- **Text section**:
+-------+

# Hey, a new travel section.



## Jan (Jul 24, 2002)

Welcome to the new travel section here. It's just an idea for it might be nice to have a place to share travel experiences, ask travel related questions to a world wide audience, share travel specials and the likes. Show us where you've been, or discuss where you would like to go. Also geography topics are welcome. Let's see how this one goes.


----------



## ncon (Apr 6, 2005)

*Indonesia*

hehe great threads 

ok let me start 1st 


* Indonesia Tourism Board !! Info and Pics*
http://www.skyscrapercity.com/showthread.php?t=233277&page=1

*Indonesia Tourism Board !! Answering Question *
http://www.skyscrapercity.com/showthread.php?p=5180260#post5180260


----------



## Bahnsteig4 (Sep 9, 2005)

GREAT idea!!


----------



## eklips (Mar 29, 2005)

Very good idea


----------



## Sinjin P. (Jul 17, 2005)

^Nice Jan! :applause:


----------



## Manila-X (Jul 28, 2005)

Good threads but grography?


----------



## algonquin (Sep 24, 2004)

great idea... I hope to contribute soon.


----------



## ZOHAR (Jul 16, 2005)

great idea


----------



## Gilgamesh (Apr 1, 2005)

Cool section...refreshing.


----------



## Forza Raalte (Sep 18, 2004)

What is the exact idea? To post pictures of trips and make reports like David, or give links to sites or just ask questions :?:


----------



## hkskyline (Sep 13, 2002)

Nice idea!


----------



## empersouf (Mar 19, 2004)

Great job, I recently just had the idea to make a thread about this on about the forums.


----------



## Nicolás (Dec 17, 2005)

+-------+

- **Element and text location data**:
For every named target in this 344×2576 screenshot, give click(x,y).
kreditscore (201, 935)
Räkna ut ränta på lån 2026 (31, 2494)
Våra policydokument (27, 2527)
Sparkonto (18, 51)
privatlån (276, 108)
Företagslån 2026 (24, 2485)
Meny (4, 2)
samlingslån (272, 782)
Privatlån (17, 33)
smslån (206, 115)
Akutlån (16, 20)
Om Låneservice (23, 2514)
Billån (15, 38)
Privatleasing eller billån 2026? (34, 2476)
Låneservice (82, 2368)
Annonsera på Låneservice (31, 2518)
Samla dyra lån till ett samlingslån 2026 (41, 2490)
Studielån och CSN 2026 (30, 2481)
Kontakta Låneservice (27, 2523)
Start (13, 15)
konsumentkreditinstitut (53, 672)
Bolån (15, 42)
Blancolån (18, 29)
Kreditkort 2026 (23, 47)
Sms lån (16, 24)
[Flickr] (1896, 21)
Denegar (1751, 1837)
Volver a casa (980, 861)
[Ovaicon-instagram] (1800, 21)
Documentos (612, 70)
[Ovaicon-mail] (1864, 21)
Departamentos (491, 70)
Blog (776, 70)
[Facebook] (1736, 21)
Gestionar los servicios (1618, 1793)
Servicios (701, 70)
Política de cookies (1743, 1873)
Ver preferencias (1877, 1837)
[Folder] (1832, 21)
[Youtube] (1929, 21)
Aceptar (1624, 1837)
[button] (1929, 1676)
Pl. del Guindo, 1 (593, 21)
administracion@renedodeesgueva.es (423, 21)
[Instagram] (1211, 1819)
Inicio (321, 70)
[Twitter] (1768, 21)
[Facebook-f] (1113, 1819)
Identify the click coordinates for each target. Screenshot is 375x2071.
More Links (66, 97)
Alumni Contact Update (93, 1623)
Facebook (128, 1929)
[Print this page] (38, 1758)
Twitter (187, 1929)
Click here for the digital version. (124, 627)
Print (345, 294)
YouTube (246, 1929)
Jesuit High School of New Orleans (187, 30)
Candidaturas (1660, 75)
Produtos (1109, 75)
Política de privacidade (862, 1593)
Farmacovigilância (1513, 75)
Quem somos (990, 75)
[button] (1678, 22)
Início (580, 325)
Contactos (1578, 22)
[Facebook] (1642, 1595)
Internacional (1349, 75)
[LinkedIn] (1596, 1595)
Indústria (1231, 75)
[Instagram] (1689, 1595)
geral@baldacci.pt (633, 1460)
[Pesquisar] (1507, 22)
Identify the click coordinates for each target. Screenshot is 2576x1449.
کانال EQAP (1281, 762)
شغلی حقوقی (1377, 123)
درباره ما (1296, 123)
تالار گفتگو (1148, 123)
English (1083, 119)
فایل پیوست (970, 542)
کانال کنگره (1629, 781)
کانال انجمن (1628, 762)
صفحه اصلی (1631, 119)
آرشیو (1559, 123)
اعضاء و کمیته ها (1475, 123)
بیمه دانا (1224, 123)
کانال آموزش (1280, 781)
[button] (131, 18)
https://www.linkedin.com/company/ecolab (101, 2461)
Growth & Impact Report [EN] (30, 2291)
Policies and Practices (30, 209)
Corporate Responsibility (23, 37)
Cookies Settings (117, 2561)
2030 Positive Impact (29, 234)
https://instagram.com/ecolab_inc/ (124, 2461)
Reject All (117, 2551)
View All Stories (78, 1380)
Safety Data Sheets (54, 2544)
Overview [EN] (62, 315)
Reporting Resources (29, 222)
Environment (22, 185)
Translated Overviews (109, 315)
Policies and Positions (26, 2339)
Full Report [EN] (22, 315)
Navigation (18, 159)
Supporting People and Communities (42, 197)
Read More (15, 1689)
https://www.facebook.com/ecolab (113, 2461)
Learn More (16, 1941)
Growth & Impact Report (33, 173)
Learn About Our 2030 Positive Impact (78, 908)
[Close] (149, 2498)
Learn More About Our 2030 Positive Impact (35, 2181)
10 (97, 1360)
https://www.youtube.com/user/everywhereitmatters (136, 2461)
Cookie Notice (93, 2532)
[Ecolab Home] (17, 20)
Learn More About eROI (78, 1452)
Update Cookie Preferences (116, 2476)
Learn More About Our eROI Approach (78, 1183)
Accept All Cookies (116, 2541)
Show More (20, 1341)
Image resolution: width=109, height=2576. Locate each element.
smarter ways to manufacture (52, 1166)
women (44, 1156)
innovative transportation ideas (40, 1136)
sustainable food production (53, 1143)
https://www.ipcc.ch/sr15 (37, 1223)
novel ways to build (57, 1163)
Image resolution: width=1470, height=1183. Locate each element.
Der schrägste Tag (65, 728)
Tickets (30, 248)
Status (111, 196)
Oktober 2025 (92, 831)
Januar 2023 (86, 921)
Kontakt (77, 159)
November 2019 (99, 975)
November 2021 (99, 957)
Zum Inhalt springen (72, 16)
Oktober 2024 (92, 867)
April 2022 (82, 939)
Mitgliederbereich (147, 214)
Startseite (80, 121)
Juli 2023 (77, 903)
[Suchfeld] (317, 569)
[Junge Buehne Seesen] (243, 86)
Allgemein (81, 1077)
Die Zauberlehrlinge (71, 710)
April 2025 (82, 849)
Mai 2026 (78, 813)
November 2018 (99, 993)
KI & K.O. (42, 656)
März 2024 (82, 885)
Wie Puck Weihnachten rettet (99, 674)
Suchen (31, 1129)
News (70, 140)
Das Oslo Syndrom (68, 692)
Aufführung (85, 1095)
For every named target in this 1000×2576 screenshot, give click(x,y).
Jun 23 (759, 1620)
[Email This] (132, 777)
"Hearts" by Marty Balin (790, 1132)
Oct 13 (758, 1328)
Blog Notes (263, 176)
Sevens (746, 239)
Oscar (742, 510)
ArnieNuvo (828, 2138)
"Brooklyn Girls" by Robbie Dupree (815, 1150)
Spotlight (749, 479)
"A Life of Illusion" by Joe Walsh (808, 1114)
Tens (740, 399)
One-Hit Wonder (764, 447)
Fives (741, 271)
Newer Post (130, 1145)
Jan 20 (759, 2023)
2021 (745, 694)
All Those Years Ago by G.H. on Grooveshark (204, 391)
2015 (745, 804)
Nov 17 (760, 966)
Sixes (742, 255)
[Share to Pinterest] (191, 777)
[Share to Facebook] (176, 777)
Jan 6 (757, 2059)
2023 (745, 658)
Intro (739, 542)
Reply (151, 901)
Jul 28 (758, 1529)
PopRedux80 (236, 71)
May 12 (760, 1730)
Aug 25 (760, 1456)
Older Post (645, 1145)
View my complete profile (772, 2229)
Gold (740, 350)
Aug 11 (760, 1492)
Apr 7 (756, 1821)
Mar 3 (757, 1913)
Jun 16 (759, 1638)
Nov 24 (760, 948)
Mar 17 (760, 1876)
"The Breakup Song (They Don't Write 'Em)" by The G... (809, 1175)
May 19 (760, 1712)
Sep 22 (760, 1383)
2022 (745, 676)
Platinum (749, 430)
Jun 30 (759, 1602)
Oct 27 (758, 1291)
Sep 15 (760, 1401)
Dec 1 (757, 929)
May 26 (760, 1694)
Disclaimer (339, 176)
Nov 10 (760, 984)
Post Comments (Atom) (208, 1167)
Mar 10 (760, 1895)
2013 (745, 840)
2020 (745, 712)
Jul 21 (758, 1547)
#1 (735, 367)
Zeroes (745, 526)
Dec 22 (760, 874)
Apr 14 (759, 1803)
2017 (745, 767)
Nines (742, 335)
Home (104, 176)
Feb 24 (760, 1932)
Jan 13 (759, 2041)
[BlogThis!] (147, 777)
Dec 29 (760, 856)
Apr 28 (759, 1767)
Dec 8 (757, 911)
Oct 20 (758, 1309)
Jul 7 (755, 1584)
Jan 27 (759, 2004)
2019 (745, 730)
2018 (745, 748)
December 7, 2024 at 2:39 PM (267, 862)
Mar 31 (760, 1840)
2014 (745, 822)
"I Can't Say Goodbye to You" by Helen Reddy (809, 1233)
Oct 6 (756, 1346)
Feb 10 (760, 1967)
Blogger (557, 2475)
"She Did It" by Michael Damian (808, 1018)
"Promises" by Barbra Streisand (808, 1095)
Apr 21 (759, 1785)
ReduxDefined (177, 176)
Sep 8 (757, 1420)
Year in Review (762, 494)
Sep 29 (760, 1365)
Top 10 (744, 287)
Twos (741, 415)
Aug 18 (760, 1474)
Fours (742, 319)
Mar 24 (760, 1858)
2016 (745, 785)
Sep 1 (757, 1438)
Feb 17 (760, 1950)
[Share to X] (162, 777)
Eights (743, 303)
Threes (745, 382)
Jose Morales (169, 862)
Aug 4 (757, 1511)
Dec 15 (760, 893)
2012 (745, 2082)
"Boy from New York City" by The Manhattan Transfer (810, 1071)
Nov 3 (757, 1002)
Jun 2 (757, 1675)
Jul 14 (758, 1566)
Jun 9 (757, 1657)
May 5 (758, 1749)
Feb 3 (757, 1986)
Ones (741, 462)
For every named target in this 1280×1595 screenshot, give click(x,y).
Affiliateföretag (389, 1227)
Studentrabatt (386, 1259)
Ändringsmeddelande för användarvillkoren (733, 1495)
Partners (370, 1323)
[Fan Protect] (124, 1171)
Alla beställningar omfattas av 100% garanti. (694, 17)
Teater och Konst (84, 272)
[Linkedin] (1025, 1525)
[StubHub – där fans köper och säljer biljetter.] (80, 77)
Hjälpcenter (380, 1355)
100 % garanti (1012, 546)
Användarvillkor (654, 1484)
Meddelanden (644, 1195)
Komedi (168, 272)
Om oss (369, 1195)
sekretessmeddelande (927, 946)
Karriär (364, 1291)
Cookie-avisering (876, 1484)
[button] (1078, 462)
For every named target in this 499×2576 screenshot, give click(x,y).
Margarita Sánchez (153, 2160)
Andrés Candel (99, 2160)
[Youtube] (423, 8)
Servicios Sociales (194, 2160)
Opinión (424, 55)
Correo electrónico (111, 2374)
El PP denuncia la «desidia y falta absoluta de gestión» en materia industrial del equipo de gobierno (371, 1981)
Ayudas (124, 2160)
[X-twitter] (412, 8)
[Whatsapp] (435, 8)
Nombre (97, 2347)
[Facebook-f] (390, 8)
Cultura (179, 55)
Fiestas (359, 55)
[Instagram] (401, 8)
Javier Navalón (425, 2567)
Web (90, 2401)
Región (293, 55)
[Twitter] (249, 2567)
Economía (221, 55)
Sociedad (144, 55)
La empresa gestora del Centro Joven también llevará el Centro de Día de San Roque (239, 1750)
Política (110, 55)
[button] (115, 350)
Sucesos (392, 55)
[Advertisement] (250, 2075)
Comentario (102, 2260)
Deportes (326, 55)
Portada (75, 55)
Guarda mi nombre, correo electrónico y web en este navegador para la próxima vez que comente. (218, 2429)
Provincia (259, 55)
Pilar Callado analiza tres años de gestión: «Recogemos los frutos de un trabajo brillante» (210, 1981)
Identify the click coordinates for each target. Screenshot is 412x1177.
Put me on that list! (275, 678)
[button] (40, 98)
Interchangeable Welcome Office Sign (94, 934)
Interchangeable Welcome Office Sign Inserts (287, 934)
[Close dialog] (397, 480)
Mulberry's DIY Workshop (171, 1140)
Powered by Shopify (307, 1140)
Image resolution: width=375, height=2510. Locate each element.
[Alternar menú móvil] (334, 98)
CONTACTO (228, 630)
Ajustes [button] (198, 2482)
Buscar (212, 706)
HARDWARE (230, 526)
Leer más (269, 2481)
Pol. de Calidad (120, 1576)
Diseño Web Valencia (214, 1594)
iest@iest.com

+-------+

- **To-do list**:
**a.** Please output the listing lines verbatim, starting with the line that contains "Facebook (128, 1929)" and going on through the line that contains "Internacional (1349, 75)".
**b.** Pick up the forum thread about the new travel section and carry it on from where it stops.

- **Answers for the tasks**:
**a.**
Facebook (128, 1929)
[Print this page] (38, 1758)
Twitter (187, 1929)
Click here for the digital version. (124, 627)
Print (345, 294)
YouTube (246, 1929)
Jesuit High School of New Orleans (187, 30)
Candidaturas (1660, 75)
Produtos (1109, 75)
Política de privacidade (862, 1593)
Farmacovigilância (1513, 75)
Quem somos (990, 75)
[button] (1678, 22)
Início (580, 325)
Contactos (1578, 22)
[Facebook] (1642, 1595)
Internacional (1349, 75)

**b.**
Forza Raalte said:


> What is the exact idea? To post pictures of trips and make reports like David, or give links to sites or just ask questions :?:


I personally prefer threads like David's... Pictures (with diaries) of private trips... The Jakarta and Hongkong-Thread is very disturbing here... Too commercial... We already have something like that in the citytalk forum!


----------



## Marcanadian (May 7, 2005)

Cool idea


----------



## thryve (Mar 5, 2005)

Excellent.

SSC continues to expand its portfolio of uses.

-thryve


----------



## Bahnsteig4 (Sep 9, 2005)

Well, personally, I am not sure about the point yet. I spend quite some time browsing through my pictures and compiling a decent report, but I don't know whether it is worth it. So, I'd like to know how you feel about it.


----------



## The Mad Hatter!! (Oct 27, 2004)

how do we know that this isn't going to turn into an advertising or tourism section ,where a bunch of come to (insert hometown here) threads?


----------



## Samuel64 (Jan 31, 2006)

koool


----------



## Facial (Jun 21, 2004)

NICE. This will be one of my most visited sections in the future.


----------



## empersouf (Mar 19, 2004)

I hope this will become a subforum whit only selfmade pictures. I hate it when people post more than hundred differrent photos from an particular place just to promote it, I think this ruins most of the photo forums. Luckily enough it's not the way it goes in the dutch photo sub forum, otherwise i'd avoid it too.

This subforum must be a subforum where you can discuss youre future trips and vacations. Where you can ask info about staying somewhere and a subforum where you can show your holiday journals. 
That would be great if that happened, thats what I made up and wanted to start a thread about.
So I hope this can be possible, I think its the best way for this subforum.

Are there even enough mods to controll this new subforum?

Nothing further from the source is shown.